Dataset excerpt
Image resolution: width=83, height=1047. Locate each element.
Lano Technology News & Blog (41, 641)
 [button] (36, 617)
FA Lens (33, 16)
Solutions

EXERCISE DETAILS: Rewrite all of the material above with "Blog" swapped for "Updates", leaving everything else unchanged.

THE OUTPUT:
Image resolution: width=83, height=1047. Locate each element.
Lano Technology News & Updates (41, 641)
 [button] (36, 617)
FA Lens (33, 16)
Solutions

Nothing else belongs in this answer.